El horror fue en aumento. Cuenta que la llevaron a una sala de una prisión en Donetsk, en la que oía los gritos de un joven al que torturaban y un hilo de sangre recorría el pasillo. “Me decían que más me valía desvelar quién soy porque nadie iba a rescatarme allí. Ni el Rey [de España]. Que me iba a pudrir dentro de por vida”. La interrogaron cinco hombres. Asegura que le aplicaron electrodos en las manos y los pies hasta dejarla sin conocimiento, la amenazaron y le pegaron.

Luego la trasladaron a otra cárcel “un poco más digna, donde la comida olía a podrido, pero había agua, que era un lujo, y se podía caminar un poco”, y finalmente a una tercera, en la que le advirtieron de que, si no colaboraba, le esperaban cuatro años dentro. “Éramos unos 40 en unos 50 metros. Tenía una sensación permanente de falta de aire. El olor a orín, a caca, muchas moscas… muchas presas tenían infecciones urinarias”, cuenta. Dos reclusas le tiraban la comida, la insultaban por haber pedido ayuda a una médica rusa. Apenas le quedaban fuerzas, confiesa.

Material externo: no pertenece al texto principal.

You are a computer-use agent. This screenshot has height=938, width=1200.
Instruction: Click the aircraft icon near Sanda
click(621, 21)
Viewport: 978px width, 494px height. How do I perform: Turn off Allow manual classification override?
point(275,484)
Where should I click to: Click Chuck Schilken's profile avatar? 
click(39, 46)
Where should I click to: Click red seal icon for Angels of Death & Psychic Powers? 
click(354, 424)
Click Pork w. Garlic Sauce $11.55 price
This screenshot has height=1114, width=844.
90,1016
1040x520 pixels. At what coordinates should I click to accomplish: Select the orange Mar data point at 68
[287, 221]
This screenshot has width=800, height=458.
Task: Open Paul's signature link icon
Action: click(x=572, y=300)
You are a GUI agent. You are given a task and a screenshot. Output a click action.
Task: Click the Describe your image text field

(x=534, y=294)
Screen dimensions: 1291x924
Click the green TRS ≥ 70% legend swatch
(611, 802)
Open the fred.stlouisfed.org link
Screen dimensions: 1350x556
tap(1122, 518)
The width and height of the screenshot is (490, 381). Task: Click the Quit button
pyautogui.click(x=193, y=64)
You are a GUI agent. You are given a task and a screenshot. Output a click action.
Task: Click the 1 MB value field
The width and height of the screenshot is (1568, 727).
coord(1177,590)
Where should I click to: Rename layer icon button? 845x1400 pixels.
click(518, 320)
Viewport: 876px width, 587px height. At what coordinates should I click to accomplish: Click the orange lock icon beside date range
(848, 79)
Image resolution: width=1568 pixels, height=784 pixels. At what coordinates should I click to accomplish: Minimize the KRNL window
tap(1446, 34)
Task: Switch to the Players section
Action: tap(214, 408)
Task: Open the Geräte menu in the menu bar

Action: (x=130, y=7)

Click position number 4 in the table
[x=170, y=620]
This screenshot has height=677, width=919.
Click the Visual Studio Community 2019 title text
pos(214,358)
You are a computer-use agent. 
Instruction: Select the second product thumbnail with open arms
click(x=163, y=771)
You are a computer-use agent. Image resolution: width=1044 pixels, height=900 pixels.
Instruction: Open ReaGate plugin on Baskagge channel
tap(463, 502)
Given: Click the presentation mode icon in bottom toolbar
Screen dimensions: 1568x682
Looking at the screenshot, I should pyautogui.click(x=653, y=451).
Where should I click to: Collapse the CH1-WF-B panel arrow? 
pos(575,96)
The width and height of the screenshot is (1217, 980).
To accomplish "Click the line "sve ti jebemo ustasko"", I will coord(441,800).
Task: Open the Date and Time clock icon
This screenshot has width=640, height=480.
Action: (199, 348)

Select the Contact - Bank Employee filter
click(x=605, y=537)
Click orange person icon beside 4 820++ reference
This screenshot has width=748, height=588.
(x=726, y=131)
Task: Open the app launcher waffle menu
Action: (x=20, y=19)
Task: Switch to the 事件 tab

Galina muestra el documento de encarcelamiento en el que se puede leer su nombre y apellidos. Señala la “protección de la población contra el bandidismo y el crimen organizado” como motivo del arresto y tiene el membrete de las autoridades de la autodenominada “República Popular de Donetsk” a través de las que el Kremlin controla los territorios ocupados desde la guerra de 2014.

Llegar a Polonia

El 3 de mayo, la sacaron de la celda igual que entró: “De un empujón y sin explicación”. Se alojó en casa de una tía en Donetsk, donde pudo comer patatas, salchichas y té y tomar un paracetamol. Cuenta que solo pensaba ya en volver a España, pero no sabía “en quién confiar”. Recurrió a la Embajada española en Kiev, reubicada entonces en Polonia, que le aconsejó y ayudó a que llegase hasta Varsovia por carretera, cruzando desde Rusia a los bálticos, porque la ruta hacia la parte controlada por las fuerzas ucranias era ya imposible de franquear. Unos 2.500 kilómetros y 50 horas de viaje.

En la capital polaca la recibió el personal diplomático que había seguido su caso. Como si necesitase recordar que la vida es algo más que temer y huir, se permitió cerrar con algo de belleza esos dos meses y medio de dolor: aprovechó que estaba en la patria de Frédéric Chopin para ir a un concierto de su música. Desde allí voló de vuelta a España.

“Aún tengo la sensación de que fue una película de horror, que no sé si me pasó a mí, pero sí que me pasó”, reflexiona hoy. “He recuperado la sensación de ser feliz abriendo los ojos por la mañana y viendo la luz del sol”.